Member of Rajasthan Legislative Assembly
- In office 1985–1998
- Preceded by: Jaidev Prasad Indoria
- Succeeded by: Jaidev Prasad Indoria
- Constituency: Ratangarh

Member of Parliament, Rajya Sabha
- In office 10 April 1978 – 9 April 1984
- Constituency: Rajasthan

Personal details
- Born: 6 August 1928
- Died: 25 January 2024 (aged 95) Jaipur, Rajasthan, India
- Party: Bharatiya Janata Party
- Education: Bachelor of Arts Bachelor of Laws

= Hari Shankar Bhabhra =

Indian politician (1928–2024)

Hari Shankar Bhabhra (6 August 1928 – 25 January 2024) was an Indian politician who was speaker of the Rajasthan legislative assembly. He attained the office of the Speaker from 16 March 1990 to 5 October 1994 (two times). He won the state legislative elections in 1985, 1990, and 1993 from Ratangarh in Churu district.
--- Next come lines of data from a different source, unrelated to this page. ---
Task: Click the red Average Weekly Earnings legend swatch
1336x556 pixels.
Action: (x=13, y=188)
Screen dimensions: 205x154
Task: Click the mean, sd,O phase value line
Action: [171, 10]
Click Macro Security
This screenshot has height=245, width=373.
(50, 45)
A resident of Didwana in Nagaur district, he contested and won from Ratangarh constituency of Churu District. He was a state leader of the Bharatiya Janata Party. He was also Deputy Chief Minister of Rajasthan from 6 October 1994 to 1 December 1998. Bhabhra was the deputy chairperson of Economic Policy and Reform Council in the Rajasthan Government. He was a member of the Rajya Sabha from 1978 to 1984. Bhabhra died on 25 January 2024, at the age of 95.